# Material provided:
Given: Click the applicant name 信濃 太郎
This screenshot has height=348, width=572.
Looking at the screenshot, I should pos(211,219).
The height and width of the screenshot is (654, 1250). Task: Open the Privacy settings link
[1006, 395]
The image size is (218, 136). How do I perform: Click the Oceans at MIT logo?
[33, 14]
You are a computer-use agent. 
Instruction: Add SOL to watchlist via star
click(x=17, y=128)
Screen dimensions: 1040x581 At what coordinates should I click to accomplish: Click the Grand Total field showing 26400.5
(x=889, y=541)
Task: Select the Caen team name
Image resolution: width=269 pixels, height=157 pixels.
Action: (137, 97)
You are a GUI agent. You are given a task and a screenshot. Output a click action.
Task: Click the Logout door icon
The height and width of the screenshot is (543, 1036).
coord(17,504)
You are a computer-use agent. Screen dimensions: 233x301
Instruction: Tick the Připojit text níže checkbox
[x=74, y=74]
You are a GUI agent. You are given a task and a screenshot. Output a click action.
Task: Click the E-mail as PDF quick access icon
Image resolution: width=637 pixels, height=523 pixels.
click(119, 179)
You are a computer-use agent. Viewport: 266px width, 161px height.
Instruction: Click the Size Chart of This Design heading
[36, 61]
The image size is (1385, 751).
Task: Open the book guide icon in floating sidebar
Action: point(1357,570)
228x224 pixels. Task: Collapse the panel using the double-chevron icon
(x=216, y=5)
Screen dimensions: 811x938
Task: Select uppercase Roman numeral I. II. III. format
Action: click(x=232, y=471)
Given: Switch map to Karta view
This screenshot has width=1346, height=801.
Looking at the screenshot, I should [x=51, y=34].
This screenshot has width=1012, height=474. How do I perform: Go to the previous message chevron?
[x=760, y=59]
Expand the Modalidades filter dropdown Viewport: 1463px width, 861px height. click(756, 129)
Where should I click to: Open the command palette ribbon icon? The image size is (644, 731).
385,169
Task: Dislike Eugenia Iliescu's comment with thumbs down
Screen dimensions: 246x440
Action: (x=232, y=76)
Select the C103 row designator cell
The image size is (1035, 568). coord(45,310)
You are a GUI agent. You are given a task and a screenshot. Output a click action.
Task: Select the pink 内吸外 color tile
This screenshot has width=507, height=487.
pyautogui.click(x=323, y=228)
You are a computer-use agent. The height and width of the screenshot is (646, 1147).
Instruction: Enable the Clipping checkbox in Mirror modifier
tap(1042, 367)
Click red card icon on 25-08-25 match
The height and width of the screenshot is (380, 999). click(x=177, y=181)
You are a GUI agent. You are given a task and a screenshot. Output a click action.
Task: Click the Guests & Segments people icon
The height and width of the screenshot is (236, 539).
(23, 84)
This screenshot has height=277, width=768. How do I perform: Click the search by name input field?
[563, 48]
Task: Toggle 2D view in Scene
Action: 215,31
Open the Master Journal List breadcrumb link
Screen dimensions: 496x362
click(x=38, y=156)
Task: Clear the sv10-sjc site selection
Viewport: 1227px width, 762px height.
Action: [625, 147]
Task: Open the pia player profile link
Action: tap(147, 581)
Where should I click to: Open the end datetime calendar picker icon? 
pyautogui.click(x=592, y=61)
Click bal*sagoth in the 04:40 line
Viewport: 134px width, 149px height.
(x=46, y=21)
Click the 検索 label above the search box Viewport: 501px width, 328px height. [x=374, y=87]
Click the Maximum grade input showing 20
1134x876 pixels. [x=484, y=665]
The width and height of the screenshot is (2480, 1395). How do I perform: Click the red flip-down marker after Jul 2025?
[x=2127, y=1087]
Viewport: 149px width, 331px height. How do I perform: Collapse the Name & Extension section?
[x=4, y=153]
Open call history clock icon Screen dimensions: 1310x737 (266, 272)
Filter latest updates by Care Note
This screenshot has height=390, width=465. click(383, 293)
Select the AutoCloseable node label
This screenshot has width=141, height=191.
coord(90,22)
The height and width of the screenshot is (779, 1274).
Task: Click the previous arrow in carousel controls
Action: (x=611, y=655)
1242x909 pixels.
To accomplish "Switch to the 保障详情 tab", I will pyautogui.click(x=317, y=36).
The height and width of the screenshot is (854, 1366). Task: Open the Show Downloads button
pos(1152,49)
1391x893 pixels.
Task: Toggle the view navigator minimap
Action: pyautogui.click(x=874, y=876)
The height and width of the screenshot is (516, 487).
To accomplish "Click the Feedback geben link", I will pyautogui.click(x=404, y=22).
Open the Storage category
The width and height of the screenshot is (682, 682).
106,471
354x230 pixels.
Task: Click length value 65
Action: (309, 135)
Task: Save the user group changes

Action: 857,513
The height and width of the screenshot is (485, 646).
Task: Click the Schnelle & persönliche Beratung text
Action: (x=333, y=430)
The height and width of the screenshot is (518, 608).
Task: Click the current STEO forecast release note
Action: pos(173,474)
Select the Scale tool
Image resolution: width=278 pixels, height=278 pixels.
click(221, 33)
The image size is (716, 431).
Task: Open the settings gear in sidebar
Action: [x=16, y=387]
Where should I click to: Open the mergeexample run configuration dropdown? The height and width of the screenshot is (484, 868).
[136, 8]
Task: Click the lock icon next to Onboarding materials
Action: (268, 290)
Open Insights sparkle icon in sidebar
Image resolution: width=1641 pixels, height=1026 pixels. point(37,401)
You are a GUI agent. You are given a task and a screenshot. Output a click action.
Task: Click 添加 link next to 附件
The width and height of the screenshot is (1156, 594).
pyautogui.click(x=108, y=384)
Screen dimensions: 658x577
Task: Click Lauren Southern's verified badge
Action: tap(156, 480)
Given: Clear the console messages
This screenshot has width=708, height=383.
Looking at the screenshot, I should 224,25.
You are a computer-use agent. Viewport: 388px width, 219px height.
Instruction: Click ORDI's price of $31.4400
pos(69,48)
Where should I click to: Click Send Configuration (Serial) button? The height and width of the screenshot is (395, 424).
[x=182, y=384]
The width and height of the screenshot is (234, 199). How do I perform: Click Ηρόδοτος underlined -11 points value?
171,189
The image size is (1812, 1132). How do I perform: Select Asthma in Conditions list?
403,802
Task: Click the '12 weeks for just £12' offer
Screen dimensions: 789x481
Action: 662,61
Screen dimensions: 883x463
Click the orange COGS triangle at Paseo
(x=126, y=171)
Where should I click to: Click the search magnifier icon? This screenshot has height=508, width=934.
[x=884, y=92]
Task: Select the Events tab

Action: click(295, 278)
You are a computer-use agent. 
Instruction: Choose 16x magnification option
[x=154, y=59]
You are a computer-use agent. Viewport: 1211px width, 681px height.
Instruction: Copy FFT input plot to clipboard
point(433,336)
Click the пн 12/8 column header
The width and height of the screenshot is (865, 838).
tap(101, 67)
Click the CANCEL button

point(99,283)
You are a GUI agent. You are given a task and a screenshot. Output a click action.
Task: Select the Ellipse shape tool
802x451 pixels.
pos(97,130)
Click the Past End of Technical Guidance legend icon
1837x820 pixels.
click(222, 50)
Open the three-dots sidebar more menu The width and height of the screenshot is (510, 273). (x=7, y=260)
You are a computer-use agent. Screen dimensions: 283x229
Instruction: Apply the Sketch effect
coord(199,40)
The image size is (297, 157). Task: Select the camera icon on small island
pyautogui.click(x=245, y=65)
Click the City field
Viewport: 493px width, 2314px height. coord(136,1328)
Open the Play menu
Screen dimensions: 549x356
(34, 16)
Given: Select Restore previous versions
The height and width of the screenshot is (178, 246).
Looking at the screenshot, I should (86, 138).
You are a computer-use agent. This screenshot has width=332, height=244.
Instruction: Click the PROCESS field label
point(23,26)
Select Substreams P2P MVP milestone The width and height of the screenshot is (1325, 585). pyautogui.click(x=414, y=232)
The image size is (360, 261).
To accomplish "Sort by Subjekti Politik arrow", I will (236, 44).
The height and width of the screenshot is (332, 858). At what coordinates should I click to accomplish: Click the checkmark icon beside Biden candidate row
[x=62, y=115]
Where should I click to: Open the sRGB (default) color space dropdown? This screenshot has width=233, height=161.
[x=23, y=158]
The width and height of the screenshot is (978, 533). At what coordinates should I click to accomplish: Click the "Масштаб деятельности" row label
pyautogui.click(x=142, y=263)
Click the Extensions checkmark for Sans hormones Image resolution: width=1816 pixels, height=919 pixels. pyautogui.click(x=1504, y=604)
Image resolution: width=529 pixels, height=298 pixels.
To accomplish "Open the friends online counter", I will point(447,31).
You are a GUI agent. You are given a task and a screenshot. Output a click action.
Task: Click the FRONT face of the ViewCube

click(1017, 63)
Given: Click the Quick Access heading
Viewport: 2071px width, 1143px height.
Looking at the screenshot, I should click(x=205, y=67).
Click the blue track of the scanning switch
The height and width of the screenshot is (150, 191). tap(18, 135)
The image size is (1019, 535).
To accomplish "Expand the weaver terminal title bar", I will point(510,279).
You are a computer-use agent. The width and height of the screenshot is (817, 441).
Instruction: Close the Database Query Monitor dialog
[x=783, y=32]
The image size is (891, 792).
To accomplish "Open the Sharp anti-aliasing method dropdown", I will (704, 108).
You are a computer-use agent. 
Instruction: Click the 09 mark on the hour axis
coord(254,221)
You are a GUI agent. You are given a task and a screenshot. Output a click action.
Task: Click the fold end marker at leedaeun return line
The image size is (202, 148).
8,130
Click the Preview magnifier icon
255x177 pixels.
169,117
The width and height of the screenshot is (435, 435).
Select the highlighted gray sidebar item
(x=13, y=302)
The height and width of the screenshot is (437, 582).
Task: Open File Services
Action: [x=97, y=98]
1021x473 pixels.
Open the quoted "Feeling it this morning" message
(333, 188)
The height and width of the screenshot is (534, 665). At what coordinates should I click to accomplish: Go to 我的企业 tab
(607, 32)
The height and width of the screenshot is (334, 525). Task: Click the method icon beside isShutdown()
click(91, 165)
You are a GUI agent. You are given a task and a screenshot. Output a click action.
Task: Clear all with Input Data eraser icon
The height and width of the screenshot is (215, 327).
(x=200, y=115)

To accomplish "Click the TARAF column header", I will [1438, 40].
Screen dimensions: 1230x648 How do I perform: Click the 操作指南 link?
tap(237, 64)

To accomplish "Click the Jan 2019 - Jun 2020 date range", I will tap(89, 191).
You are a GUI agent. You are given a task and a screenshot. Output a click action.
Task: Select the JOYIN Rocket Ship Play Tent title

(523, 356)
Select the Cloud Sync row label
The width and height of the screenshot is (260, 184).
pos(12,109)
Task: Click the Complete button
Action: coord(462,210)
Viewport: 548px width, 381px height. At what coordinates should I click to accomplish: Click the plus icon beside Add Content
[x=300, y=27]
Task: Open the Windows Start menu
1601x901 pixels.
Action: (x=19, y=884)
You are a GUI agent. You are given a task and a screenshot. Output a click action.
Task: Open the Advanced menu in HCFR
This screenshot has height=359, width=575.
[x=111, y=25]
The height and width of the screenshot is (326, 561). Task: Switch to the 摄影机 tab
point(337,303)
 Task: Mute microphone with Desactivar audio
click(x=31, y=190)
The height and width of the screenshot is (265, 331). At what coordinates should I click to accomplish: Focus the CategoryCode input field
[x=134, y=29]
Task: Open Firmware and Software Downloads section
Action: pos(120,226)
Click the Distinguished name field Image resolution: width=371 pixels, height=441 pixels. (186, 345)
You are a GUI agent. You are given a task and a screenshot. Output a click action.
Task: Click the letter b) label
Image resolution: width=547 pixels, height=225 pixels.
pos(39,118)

# To be done:
Give the number of lines in the material above that contain the string "checkbox", counting only matches with the same case; give only the number.

# Written reply:
2